Di atas kertas, program Makanan Bergizi Gratis (MBG) adalah simbol kepedulian negara terhadap generasi muda. Namun di lapangan, aroma amis dari dapur kebijakan publik Lombok Timur justru lebih kuat daripada bau lauk basi yang membuat puluhan siswa muntah di ruang perawatan Puskesmas Batuyang, Kecamatan Pringgabaya.

Sebanyak 31 siswa dari empat sekolah dasar dan menengah dilaporkan tumbang usai menyantap menu MBG pada Jumat, 17 Oktober 2025. Mereka mengeluh mual, nyeri perut, dan muntah. Empat di antaranya harus dirawat inap. Polisi langsung bergerak — Kapolsek Pringgabaya, AKP Gede Gisi Yasa, bersama IPTU Dedi Gunawan turun ke lokasi melakukan pulbaket. Tapi publik lebih dulu mencium bau busuk yang bukan berasal dari dapur sekolah, melainkan dari dapur kekuasaan.

Pihak medis di Puskesmas Batuyang mencoba meredam dengan istilah halus: “dugaan alergi makanan.” Pernyataan itu terdengar diplomatis — bahkan terlalu sopan — untuk menjelaskan fakta bahwa puluhan anak harus dirawat akibat program yang dibiayai dari uang rakyat.

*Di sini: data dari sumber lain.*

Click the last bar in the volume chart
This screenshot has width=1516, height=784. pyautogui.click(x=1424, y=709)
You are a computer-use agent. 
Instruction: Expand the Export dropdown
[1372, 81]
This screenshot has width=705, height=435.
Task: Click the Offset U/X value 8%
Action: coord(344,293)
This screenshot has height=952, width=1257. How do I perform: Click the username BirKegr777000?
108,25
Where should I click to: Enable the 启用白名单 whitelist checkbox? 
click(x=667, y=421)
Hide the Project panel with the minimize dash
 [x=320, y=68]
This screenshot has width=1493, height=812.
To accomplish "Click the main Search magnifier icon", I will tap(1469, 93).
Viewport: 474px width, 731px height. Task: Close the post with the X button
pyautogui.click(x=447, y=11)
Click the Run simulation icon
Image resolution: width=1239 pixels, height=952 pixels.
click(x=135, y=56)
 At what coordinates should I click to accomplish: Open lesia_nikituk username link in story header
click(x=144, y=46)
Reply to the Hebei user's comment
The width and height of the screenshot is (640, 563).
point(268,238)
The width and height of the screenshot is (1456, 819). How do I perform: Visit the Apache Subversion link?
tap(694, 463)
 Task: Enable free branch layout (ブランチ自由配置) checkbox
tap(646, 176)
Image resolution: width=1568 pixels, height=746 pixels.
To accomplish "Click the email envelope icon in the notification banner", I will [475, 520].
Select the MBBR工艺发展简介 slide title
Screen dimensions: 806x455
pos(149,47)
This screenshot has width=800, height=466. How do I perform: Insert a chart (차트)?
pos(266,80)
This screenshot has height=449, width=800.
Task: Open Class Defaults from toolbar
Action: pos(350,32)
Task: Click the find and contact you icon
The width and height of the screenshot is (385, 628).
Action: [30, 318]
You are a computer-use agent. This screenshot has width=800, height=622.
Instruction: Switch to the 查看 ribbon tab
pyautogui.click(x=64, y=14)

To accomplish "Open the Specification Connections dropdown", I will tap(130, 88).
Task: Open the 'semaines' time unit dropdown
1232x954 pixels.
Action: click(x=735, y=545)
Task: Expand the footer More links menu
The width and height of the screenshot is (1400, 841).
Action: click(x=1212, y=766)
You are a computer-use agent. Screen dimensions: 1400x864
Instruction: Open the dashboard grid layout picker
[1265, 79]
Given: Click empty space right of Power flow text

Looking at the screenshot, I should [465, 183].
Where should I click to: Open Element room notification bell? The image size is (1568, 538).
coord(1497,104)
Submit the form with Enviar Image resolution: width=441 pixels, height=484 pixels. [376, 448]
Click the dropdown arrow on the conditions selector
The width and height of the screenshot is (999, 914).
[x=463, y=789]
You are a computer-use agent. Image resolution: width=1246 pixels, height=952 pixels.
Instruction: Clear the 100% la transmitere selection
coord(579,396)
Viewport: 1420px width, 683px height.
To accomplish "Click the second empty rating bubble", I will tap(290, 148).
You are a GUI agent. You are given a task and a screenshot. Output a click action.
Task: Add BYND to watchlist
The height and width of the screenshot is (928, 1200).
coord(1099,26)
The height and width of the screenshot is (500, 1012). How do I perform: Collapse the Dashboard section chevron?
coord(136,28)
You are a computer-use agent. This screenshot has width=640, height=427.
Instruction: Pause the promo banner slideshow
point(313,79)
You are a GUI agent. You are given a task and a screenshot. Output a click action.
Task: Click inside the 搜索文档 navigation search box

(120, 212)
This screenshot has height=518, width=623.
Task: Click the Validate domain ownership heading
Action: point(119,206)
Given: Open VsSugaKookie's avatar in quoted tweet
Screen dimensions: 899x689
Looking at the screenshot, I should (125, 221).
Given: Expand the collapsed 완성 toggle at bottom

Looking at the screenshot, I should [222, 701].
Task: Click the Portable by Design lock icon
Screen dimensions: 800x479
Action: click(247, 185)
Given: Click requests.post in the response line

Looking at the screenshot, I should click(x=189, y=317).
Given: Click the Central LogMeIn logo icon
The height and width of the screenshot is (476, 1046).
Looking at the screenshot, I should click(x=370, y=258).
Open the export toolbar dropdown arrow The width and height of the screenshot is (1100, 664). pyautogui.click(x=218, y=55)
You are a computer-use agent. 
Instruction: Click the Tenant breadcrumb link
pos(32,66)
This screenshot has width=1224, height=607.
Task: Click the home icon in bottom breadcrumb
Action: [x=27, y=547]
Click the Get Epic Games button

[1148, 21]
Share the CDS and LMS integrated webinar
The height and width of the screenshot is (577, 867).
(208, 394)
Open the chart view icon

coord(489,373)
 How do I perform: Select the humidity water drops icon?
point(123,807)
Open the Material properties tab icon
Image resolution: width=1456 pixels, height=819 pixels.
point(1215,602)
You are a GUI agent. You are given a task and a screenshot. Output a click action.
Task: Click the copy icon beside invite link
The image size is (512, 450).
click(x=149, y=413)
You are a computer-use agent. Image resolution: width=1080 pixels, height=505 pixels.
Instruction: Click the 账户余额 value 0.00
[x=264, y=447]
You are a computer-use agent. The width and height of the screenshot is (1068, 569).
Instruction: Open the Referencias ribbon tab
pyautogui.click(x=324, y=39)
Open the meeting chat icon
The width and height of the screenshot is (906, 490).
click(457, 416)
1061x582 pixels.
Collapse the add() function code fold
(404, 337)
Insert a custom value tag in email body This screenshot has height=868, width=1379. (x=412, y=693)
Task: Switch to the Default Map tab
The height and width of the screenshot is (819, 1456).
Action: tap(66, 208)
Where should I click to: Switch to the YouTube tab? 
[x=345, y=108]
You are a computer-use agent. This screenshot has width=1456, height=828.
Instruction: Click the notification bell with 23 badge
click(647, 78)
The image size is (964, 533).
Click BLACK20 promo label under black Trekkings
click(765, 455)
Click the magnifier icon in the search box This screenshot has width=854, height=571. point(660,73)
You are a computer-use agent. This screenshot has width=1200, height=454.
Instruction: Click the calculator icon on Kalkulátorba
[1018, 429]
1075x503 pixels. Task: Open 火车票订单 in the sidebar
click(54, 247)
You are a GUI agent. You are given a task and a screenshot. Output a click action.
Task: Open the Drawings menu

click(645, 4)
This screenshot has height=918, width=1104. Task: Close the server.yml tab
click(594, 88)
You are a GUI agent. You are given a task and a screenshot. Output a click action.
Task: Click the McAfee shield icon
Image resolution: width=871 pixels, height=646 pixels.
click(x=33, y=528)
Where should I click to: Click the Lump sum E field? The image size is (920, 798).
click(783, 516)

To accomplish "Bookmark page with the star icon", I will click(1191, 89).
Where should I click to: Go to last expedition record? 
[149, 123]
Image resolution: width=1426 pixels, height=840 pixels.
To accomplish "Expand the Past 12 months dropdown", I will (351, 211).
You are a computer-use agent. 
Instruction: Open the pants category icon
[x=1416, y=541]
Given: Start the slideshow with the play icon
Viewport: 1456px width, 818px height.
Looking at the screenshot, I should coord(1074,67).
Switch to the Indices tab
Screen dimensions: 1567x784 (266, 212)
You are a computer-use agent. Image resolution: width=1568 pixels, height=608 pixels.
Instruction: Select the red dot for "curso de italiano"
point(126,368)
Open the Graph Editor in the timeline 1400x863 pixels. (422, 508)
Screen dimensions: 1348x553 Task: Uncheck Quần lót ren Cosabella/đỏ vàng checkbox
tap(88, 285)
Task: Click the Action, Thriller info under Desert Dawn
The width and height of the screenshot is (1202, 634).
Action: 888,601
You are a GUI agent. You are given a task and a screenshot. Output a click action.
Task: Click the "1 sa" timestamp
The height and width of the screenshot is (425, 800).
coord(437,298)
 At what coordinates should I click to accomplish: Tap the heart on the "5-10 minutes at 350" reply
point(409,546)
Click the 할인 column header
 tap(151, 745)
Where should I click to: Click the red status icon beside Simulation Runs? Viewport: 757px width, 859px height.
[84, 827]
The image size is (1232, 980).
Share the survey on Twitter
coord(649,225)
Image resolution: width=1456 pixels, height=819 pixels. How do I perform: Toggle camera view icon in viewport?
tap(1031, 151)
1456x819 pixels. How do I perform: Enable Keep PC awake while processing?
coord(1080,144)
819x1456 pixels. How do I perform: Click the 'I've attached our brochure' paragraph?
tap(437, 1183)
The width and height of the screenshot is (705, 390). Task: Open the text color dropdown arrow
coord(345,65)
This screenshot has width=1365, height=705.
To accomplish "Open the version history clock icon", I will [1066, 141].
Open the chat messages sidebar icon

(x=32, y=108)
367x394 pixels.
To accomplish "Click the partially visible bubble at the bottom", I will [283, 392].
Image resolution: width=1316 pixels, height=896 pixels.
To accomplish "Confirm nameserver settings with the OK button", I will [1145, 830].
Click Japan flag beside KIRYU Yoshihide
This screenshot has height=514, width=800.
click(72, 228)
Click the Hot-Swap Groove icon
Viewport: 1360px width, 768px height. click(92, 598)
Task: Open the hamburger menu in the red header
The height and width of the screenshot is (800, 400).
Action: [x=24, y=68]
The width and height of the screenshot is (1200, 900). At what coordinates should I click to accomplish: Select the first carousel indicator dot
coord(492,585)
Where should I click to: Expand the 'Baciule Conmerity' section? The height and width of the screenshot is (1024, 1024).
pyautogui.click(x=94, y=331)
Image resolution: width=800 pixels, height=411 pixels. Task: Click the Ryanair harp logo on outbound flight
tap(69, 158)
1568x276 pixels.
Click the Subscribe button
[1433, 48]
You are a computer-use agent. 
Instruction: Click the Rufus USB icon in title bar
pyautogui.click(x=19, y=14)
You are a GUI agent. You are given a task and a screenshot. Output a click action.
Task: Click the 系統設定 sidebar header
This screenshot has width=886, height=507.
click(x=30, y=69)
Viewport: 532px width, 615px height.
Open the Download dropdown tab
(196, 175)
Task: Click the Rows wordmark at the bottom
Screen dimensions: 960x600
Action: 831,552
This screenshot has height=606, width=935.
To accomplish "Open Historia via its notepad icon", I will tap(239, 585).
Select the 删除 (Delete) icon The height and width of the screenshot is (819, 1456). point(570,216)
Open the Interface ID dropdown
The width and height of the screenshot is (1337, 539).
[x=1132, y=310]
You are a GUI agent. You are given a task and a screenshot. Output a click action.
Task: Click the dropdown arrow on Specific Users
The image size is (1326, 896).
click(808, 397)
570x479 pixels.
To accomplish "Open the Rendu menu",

Sebab, alergi tidak menular secara serentak ke empat sekolah berbeda, di jam yang hampir bersamaan. Logika sederhana saja sudah menolak teori itu.

Pihak penyedia makanan, SPPG Yayasan Haerul Warisin Pringgabaya, lewat Kepala SPPG-nya, Eka Suryana, menyatakan bertanggung jawab dan siap menanggung biaya perawatan. Sebuah pernyataan yang tampak mulia di media, tapi gagal menutupi aroma pembusukan sistemik di balik bisnis “program” bernama MBG ini.

Menurut investigasi lapangan dan sorotan tajam dari Forum Komunikasi dan Kajian Masyarakat (FKKM) NTB, akar masalahnya bukan di dapur penyedia, melainkan di “dapur kekuasaan”. Ketua FKKM NTB menuding Bupati Lombok Timur lebih sibuk mengelola bisnis dapur pribadi dengan jaringan calo di Jakarta ketimbang mengawasi kualitas gizi dapurnya untuk anak didik.

“Kalau basi kan tidak mungkin dimakan sama anak-anak. Ini jelas dari pengolahan dan bahan baku makanan yang tidak sehat. ‘Alergi makanan’ kok bisa sampai puluhan anak rawat inap?” ujar Ketua FKKM NTB dengan nada getir.

Kritik itu bukan tanpa dasar. Program MBG di Lombok Timur selama ini dijalankan layaknya industri tender politik, bukan proyek sosial. Hampir setiap dapur penyedia memiliki afiliasi langsung dengan tokoh politik atau pejabat daerah. Bahkan FKKM NTB menyoroti bahwa “Bupati memiliki lebih dari satu dapur penyedia MBG” — sebuah eufemisme dari conflict of interest yang terang-benderang tapi seolah tak terlihat oleh aparat dan pengawas.

Bila kebijakan publik adalah instrumen moral negara, maka kasus ini menjadi bukti bahwa moral itu kini digoreng dalam minyak kotor kepentingan pribadi. MBG seharusnya menjadi instrumen pemerataan gizi, bukan mesin eksploitasi anggaran.

Di sisi lain, publik bertanya-tanya: di mana Dinas Kesehatan saat izin edar dan uji higienitas makanan dikeluarkan? Di mana Dinas Pendidikan ketika vendor ditentukan tanpa audit mutu? Dan yang paling penting — di mana hati nurani pejabat ketika anak-anak menjadi korban dari program yang seharusnya memberi mereka harapan?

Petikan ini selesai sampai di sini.